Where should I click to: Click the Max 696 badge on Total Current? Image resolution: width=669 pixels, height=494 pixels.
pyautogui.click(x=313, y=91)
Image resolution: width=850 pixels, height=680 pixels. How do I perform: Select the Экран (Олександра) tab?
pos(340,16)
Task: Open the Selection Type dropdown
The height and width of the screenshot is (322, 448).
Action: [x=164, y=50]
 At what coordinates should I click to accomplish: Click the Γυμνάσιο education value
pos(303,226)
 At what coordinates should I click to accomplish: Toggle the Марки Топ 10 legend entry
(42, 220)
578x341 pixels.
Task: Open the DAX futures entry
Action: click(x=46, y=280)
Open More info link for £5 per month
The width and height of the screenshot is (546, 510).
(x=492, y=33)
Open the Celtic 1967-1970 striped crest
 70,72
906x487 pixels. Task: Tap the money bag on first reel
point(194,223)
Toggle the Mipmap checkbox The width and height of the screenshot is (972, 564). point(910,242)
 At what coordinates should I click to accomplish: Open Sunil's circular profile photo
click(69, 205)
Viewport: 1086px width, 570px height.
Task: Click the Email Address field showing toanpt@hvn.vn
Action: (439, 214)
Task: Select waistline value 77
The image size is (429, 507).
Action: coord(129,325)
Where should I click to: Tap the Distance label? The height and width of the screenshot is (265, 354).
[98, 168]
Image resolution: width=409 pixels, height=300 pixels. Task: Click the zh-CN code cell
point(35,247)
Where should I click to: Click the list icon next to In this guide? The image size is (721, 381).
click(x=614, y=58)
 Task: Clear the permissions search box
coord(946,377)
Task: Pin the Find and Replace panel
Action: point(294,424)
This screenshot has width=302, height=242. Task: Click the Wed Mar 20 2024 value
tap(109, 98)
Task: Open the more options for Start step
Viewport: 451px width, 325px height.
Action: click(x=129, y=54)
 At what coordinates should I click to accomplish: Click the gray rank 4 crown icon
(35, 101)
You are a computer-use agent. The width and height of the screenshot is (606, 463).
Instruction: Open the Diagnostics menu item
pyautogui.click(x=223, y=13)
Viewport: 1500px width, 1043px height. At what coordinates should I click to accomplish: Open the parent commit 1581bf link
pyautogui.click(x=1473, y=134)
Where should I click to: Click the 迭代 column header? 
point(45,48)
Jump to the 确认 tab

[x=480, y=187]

────────────────

Task goal:
The answer must reproduce every record exactly.

Written answer:
Where should I click to: Click the Max 696 badge on Total Current? Image resolution: width=669 pixels, height=494 pixels.
pyautogui.click(x=313, y=91)
Image resolution: width=850 pixels, height=680 pixels. How do I perform: Select the Экран (Олександра) tab?
pos(340,16)
Task: Open the Selection Type dropdown
The height and width of the screenshot is (322, 448).
Action: [x=164, y=50]
 At what coordinates should I click to accomplish: Click the Γυμνάσιο education value
pos(303,226)
 At what coordinates should I click to accomplish: Toggle the Марки Топ 10 legend entry
(42, 220)
578x341 pixels.
Task: Open the DAX futures entry
Action: click(x=46, y=280)
Open More info link for £5 per month
The width and height of the screenshot is (546, 510).
(x=492, y=33)
Open the Celtic 1967-1970 striped crest
 70,72
906x487 pixels. Task: Tap the money bag on first reel
point(194,223)
Toggle the Mipmap checkbox The width and height of the screenshot is (972, 564). point(910,242)
 At what coordinates should I click to accomplish: Open Sunil's circular profile photo
click(69, 205)
Viewport: 1086px width, 570px height.
Task: Click the Email Address field showing toanpt@hvn.vn
Action: (439, 214)
Task: Select waistline value 77
The image size is (429, 507).
Action: coord(129,325)
Where should I click to: Tap the Distance label? The height and width of the screenshot is (265, 354).
[98, 168]
Image resolution: width=409 pixels, height=300 pixels. Task: Click the zh-CN code cell
point(35,247)
Where should I click to: Click the list icon next to In this guide? The image size is (721, 381).
click(x=614, y=58)
 Task: Clear the permissions search box
coord(946,377)
Task: Pin the Find and Replace panel
Action: point(294,424)
This screenshot has width=302, height=242. Task: Click the Wed Mar 20 2024 value
tap(109, 98)
Task: Open the more options for Start step
Viewport: 451px width, 325px height.
Action: click(x=129, y=54)
 At what coordinates should I click to accomplish: Click the gray rank 4 crown icon
(35, 101)
You are a computer-use agent. The width and height of the screenshot is (606, 463).
Instruction: Open the Diagnostics menu item
pyautogui.click(x=223, y=13)
Viewport: 1500px width, 1043px height. At what coordinates should I click to accomplish: Open the parent commit 1581bf link
pyautogui.click(x=1473, y=134)
Where should I click to: Click the 迭代 column header? 
point(45,48)
Jump to the 确认 tab

[x=480, y=187]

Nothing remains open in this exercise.